"Vidro na sapatilha, tirar colchete de vestido antes do espetáculo, agulha no arranjo de cabelo, tudo isso eu sei que acontece, mesmo parecendo exagero", diz a bailarina brasileira Mariana Gomes, 24. "Já vi muita coisa e já perdoei muitos casos deste tipo, mas, dessa vez, não", afirma, sobre o ataque contra o diretor artístico do Balé Bolshoi, Sergei Filin, 42, atingido por ácido sulfúrico na quinta (17).
Em depoimento à Folha, a bailarina fala sobre a rivalidade que culminou com a agressão e sobre o clima nos ensaios do grupo. "Temos pavor de pensar que pessoas como essas podem estar no nosso camarim, podem estar dançando valsa comigo em algum ato de algum balé."
Atacado em frente ao prédio onde mora, no centro de Moscou, Filin sofreu queimaduras de terceiro grau no rosto e na córnea, mas os médicos afirmaram que o ex-bailarino não corre risco de perder a visão.

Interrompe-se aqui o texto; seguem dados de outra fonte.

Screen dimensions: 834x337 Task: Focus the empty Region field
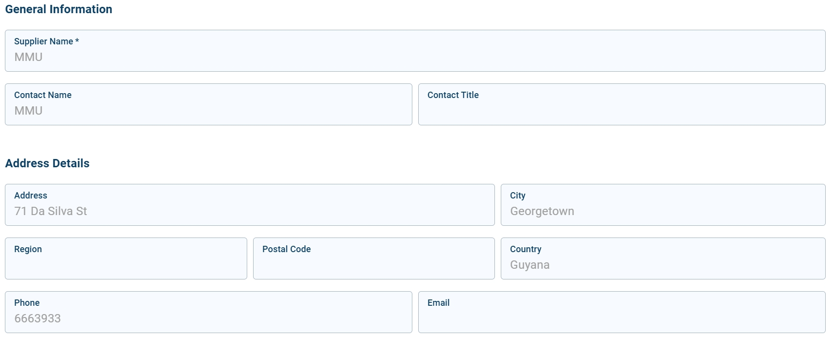(x=126, y=265)
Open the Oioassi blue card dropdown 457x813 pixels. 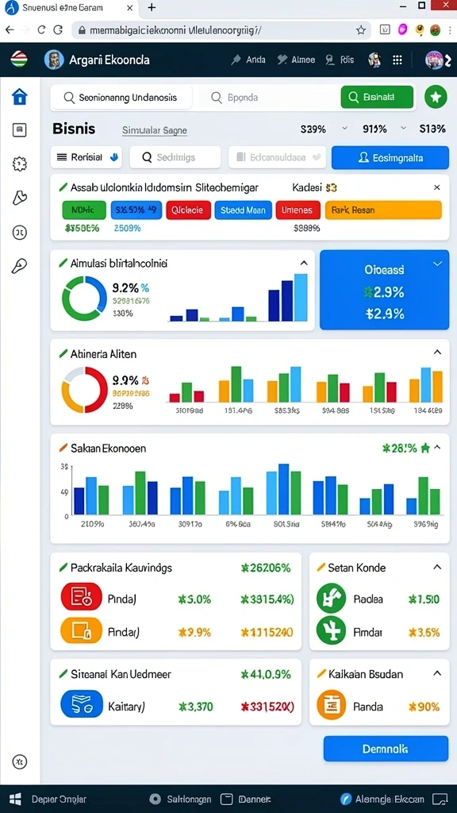[438, 264]
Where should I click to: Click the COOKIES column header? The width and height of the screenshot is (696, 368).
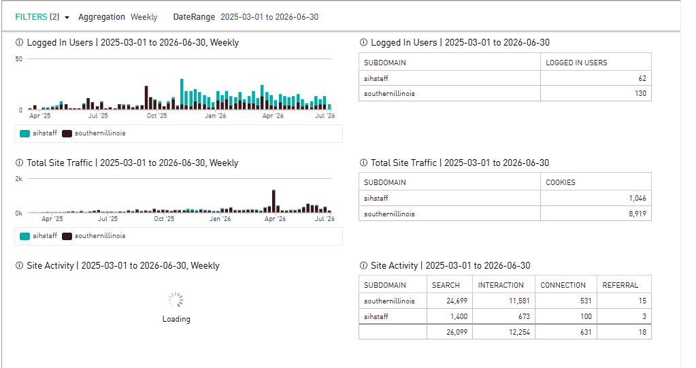pos(560,182)
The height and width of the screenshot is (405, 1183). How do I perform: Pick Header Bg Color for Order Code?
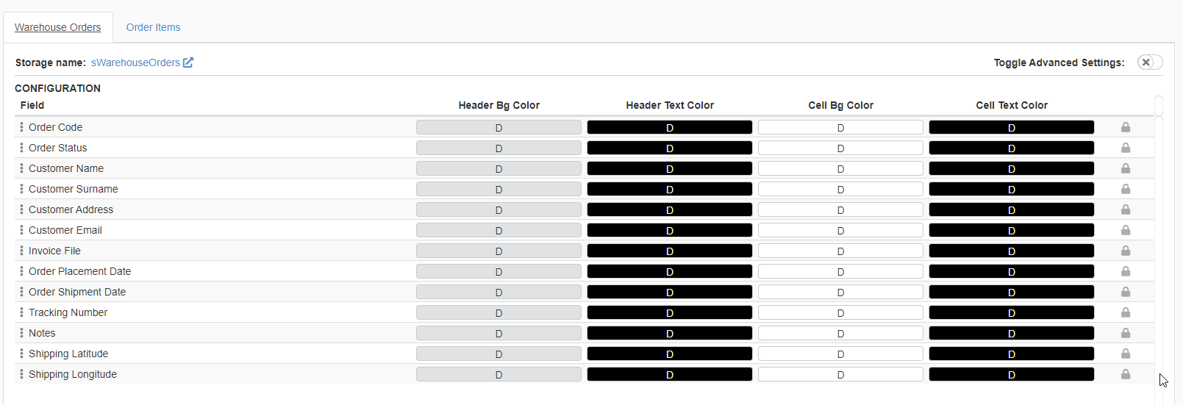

Sergei Filin, antes (esq.) e depois do ataque com ácido em seu rosto |
"Teatro é um meio cruel, onde nossa carreira é curta, bailarinos são muitos, sonhos maiores ainda e o pior, ambição. Todos amam o que fazem, às vezes nos cansa, irrita, muita força, trabalho, suor e energia gastos e o retorno nem sempre corresponde ao esperado. Já vi bailarinos que se drogam, se alcoolizam, existem casos até que foram parar em manicômios durante turnês. Tudo isso acontece, e entendo bem o porquê estando neste meio. Já vi bailarino andando na rua de tarde, na hora do almoço, e cumprimentando pessoas na rua como se estivesse representando no palco o papel do dia de gladiador. Já vi muita coisa e já perdoei muitos casos deste tipo, mas, dessa vez, não. Não entra na minha cabeça tamanha ambição. Esse exagero é o reflexo do que vem acontecendo com os artistas ali dentro, é o auge, o que faz todo mundo pensar no que está acontecendo. Uma tragédia: Sergei nos últimos dias não enxerga e reage somente a luz, claro e escuro --foi a última notícia que tive dele.
Frequentamos igrejas, acendemos velas, os ensaios começaram com mensagens e choro. Temos pavor de pensar que pessoas como essas podem estar no nosso camarim, podem estar dançando valsa comigo em algum ato de algum balé. Quando cheguei ao teatro Bolshoi, sete anos atrás, Sergei Filin ainda era primeiro bailarino. Lembro quando dancei o balé 'Cinderella' e ele descia a escada do segundo ato no baile sentado no corrimão, escorregando, e a platéia gritava: oooooh! Realmente, técnica, beleza, carisma de causar espanto e, obviamente, inveja.
Anos depois, ele foi diretor do Teatro Stanislavski, segundo maior teatro de Moscou, e chegou como diretor do Bolshoi no auge, com a reabertura do palco histórico, em outubro de 2011. Cargo muito concorrido, antes ocupado por Yuri Burlaka e Alexei Ratmanski. Mas nenhum desses diretores sofreu tal pressão de artistas, imprensa e público. Sergei chegou no momento em que o teatro explodiu, com transmissão on-line e em cinemas, abertura do palco, grandes turnês e muito sucesso.
No meu primeiro ano de Bolshoi, ainda sem falar muitas palavras em russo, lembro que recebi comunicado do teatro de que eu deveria pagar taxa equivalente a US$ 200 para me registrar na cidade legalmente. Eu, estagiária na época, sem salário, chorava no restaurante do teatro sozinha, quando Sergei, aquele primeiro bailarino, príncipe, chegou até mim e perguntou o que havia acontecido. Pela primeira vez alguém tinha tentado falar inglês comigo. Eu contei a situação e ele me disse que resolveria. No dia seguinte, fui chamada ao caixa do Bolshoi, recebi o valor e assinei um recibo de 'ajuda de custo'. Nunca esqueci isso. Depois de anos de trabalho, ao saber que este Sergei Filin seria nosso diretor, fiquei realmente contente. Mesmo sabendo que ele não se lembra dessa história.
Só o que posso fazer é rezar por ele e pelos artistas que amam sua profissão e realmente estão perdendo a noção dos valores da vida. Rezo por essas pessoas que vêm transformando sonhos em pesadelos. Rezo para que esse templo Bolshoi continue sendo um ambiente de paz antes da concorrência, de arte antes do crime. E, com esses sentimentos no coração e lágrimas nos olhos, os espetáculos continuam e nunca vão parar, pois o dever do artista é acalmar e encantar o público, mesmo que por dentro do sorriso esteja mergulhado em dores, dúvidas e medos."